Personal information
- Full name: Afsar Nawaz Khan
- Born: 7 October 1976 (age 49) Karachi, Sindh, Pakistan
- Batting: Right-handed
- Bowling: Right-arm medium
- Role: Batsman

Career statistics
| Competition | First-class | List A | Twenty20 |
| Matches | 94 | 50 | 21 |
| Runs scored | 5,689 | 1,252 | 410 |
| Batting average | 37.42 | 32.10 | 24.11 |
| 100s/50s | 10/31 | 2/4 | 0/3 |
| Top score | 178* | 119* | 71* |
| Balls bowled | 1,098 | 873 | 92 |
| Wickets | 22 | 24 | 5 |
| Bowling average | 33.27 | 29.37 | 24.80 |
| 5 wickets in innings | 0 | 0 | 0 |
| 10 wickets in match | 0 | 0 | 0 |
| Best bowling | 3/19 | 3/27 | 2/6 |
| Catches/stumpings | 121/6 | 15/1 | 15/6 |
- Source: Cricinfo, 13 April 2026

= Afsar Nawaz =

Pakistani cricketer

Afsar Nawaz Khan (born 7 October 1976) is a Pakistani former cricketer. Nawaz was a right-handed batsman who bowled right-arm medium and also kept wicket. He was born in Karachi, Sindh.

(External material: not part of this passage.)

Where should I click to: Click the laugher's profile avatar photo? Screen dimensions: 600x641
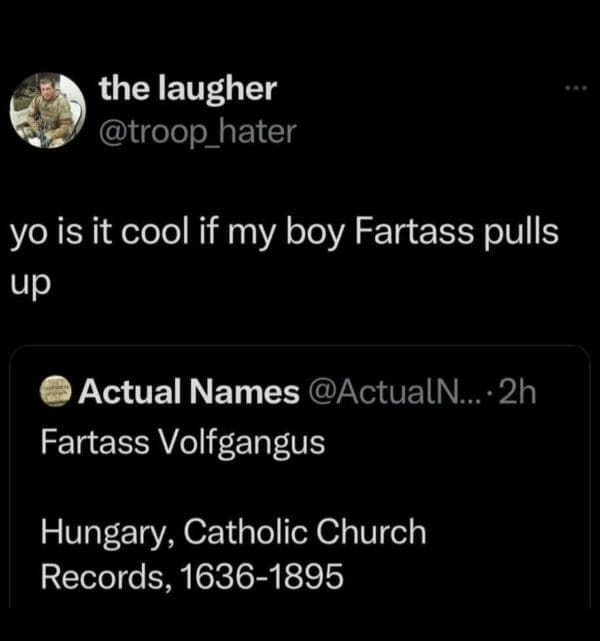[x=48, y=110]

Nawaz played Pakistani domestic cricket from the 1996/97 season to 2013, representing Karachi Blues, Karachi Dolphins, Karachi Harbour, Karachi Urban, Pakistan Customs, Public Works Department and State Bank of Pakistan. During the 2005 PCB Inter-district Senior Cricket Championship, he scored centuries in successive matches for Old Karachi Zone, including 103 against Liaquatabad-Gulshan Zone.

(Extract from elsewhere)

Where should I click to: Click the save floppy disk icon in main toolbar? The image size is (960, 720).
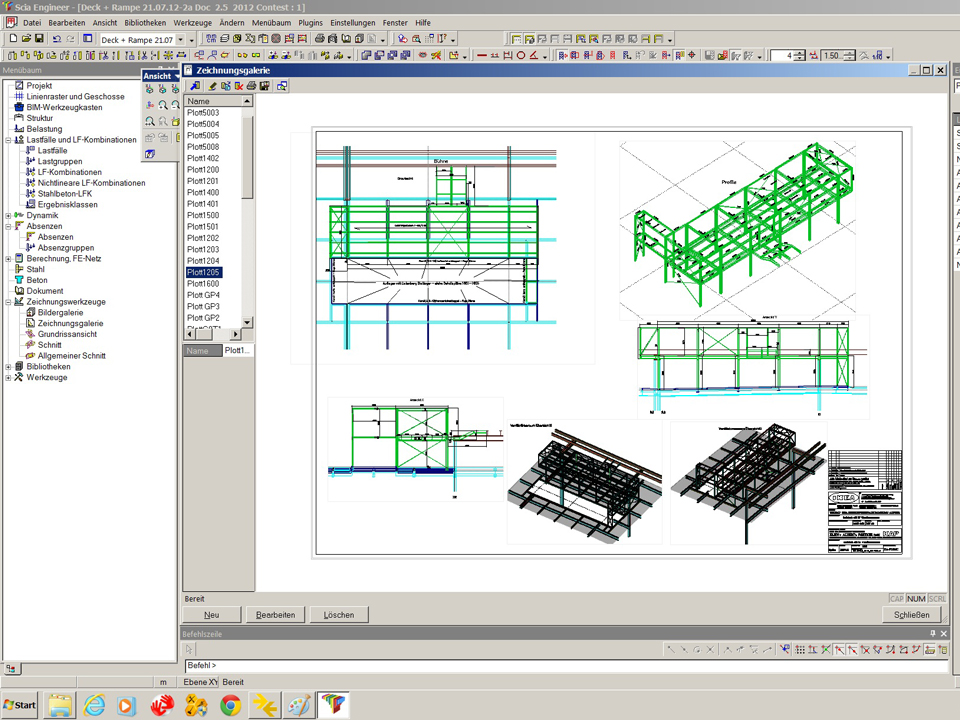(x=39, y=39)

In the 2005/06 Patron's Trophy, Nawaz helped Pakistan Customs save a draw against Habib Bank Limited by scoring 83 in the second innings. In the one-day phase of the same competition, he made 67 in a successful run chase against Khan Research Laboratories, then followed that with successive centuries, scoring 103 against Pakistan International Airlines and 119 against Habib Bank. His 119 against Habib Bank remained his highest score in List A cricket.

In the 2007–08 Quaid-e-Azam Trophy, Nawaz scored 108 and took 3 wickets for 19 runs for Karachi Whites against Hyderabad. Two seasons later, captaining Karachi Whites against National Bank of Pakistan, he made an unbeaten 106 in the Quaid-e-Azam Trophy.

Overall, Nawaz played 94 first-class matches. In these, he scored 5,689 runs and scored 10 centuries. His highest score was an unbeaten 178 runs innings.